Britain’s Prime Minister Liz Truss said on Tuesday she was ready to make “unpopular decisions” such as raising bonuses for wealthy bankers to prop up the country’s sluggish economy.
Speaking ahead of an emergency government budget statement on Friday, Truss said tax cuts were key to spur economic growth, even though they benefit the wealthiest more than the poorest.
“We have to make tough decisions to fix our economy,” Truss said.
“We have to look at our tax rates. So there is a need to make corporation tax competitive with other countries so that we can attract that investment. Truss, who has been prime minister for only two weeks – a period marred by the death of Queen Elizabeth II – is under immediate pressure to deliver on his promises to deal with a cost-of-life crisis heading towards Britain and a potential economy have to face. long recession,
It has already announced a cap on household energy bills, meaning the average cost of heating and electricity will be no more than £2,500 ($2,872) per year – far less than forecast. And she says businesses will get details of similar relief on Friday.
But the truce has refused to extend an unexpected tax on oil and gas companies imposed under Boris Johnson’s previous government, and is scrapping plans to raise the corporation tax.
Critics say his free-market, low-tax economic ideas, inspired by the likes of Margaret Thatcher and Ronald Reagan, are the wrong response to the crisis.
Truss, who is in New York to attend the United Nations General Assembly, confirmed that the budget statement would reverse an income tax hike brought in this year to help with health care and scrap plans to increase corporation tax.
He also clarified that the government would remove a limit on bankers’ bonuses imposed after the 2008 global financial crisis, aimed at attracting more jobs and money to London’s financial district.
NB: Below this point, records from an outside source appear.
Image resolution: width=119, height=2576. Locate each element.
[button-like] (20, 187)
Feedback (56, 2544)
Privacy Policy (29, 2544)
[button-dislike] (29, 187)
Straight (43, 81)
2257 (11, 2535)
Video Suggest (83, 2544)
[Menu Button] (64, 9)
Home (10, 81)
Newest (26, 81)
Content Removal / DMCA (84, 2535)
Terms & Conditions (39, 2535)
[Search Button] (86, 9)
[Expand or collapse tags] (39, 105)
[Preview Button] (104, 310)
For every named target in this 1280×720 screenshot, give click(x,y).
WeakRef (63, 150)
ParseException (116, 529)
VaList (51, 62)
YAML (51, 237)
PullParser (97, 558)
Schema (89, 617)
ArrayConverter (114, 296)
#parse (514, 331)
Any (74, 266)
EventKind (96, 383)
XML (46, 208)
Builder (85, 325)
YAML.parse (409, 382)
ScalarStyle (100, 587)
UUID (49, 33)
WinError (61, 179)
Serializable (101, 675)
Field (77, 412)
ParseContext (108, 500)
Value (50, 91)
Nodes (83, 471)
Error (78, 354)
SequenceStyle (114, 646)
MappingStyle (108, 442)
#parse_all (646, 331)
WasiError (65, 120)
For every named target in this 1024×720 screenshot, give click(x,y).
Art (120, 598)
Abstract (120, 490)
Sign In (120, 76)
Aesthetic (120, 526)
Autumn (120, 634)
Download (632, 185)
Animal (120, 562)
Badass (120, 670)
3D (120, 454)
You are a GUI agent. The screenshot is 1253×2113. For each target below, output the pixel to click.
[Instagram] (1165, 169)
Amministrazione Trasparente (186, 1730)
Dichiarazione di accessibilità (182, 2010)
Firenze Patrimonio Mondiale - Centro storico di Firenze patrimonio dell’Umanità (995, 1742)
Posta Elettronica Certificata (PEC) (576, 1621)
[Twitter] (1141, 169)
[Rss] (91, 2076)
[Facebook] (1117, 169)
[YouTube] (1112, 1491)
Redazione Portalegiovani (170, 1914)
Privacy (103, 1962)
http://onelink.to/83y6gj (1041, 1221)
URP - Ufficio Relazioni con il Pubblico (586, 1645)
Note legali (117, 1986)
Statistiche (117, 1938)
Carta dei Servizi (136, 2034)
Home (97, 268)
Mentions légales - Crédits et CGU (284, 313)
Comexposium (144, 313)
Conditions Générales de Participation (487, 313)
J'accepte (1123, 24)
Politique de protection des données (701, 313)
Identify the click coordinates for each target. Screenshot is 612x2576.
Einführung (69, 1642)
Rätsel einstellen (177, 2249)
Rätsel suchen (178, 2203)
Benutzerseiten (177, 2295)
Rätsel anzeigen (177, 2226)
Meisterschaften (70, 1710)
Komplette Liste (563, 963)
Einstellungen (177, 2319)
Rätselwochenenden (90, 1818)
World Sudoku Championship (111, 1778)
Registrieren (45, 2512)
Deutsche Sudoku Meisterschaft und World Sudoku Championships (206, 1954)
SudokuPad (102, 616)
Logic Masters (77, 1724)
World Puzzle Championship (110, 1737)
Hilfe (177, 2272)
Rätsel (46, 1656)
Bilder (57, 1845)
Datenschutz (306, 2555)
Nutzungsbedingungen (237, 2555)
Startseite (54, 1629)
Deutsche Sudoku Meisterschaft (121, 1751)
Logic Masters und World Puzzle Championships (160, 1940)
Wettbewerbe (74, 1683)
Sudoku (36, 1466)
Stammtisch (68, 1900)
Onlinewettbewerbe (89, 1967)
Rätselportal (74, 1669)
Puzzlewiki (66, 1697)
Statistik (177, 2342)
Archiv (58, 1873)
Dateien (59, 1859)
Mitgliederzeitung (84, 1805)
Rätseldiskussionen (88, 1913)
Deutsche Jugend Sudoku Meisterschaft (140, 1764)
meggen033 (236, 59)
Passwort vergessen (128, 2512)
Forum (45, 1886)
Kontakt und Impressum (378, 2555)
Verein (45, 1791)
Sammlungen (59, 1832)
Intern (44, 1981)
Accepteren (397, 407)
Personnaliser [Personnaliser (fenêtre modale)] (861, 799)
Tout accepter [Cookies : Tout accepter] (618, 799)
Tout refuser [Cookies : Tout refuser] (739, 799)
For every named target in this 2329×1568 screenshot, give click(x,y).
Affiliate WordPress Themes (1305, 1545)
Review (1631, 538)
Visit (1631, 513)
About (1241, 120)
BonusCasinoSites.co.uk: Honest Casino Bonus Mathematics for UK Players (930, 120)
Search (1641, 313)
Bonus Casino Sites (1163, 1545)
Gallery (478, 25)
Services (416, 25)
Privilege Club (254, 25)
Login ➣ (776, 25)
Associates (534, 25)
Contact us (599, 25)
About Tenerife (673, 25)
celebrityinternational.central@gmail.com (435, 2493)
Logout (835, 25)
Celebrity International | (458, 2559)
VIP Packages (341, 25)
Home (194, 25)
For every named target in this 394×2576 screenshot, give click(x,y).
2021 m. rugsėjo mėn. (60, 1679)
“I do not accept the argument that cutting taxes is in any way unreasonable,” Truss told British broadcasters in an interview on the 102nd floor of the Empire State Building.
“We should set our tax policy based on what will help our country succeed – what is going to deliver to the economy that benefits everyone in our country. What I don’t accept is this That tax cuts for business generally don’t help people. Truss denied that his plans would hurt the already battered UK economy. The pound fell to nearly four-decade lows against the dollar. $1.14. He said his priority was to “get the economic fundamentals right”.
He acknowledged that Britain is facing “incredibly difficult” economic times prompted by Russia’s invasion UkraineWhich has pushed up global energy prices.
But she denied that her plans would hurt millions or even ordinary Britons and could prove electorally disastrous.
“I think in the next election the people working will judge me and my government, have I got a good job, is my wages increasing, have I seen an improvement in my city or my city?” he said. “That’s what people care about and I’m sure people will vote on it.” As she was speaking, and seemingly coincidentally, US President Joe Biden tweeted criticizing the type of economic policy of truss advocates. The two leaders are scheduled to meet on the sidelines of the United Nations summit on Wednesday.
“I am sick and tired of trickle-down economics. It never worked,” he said.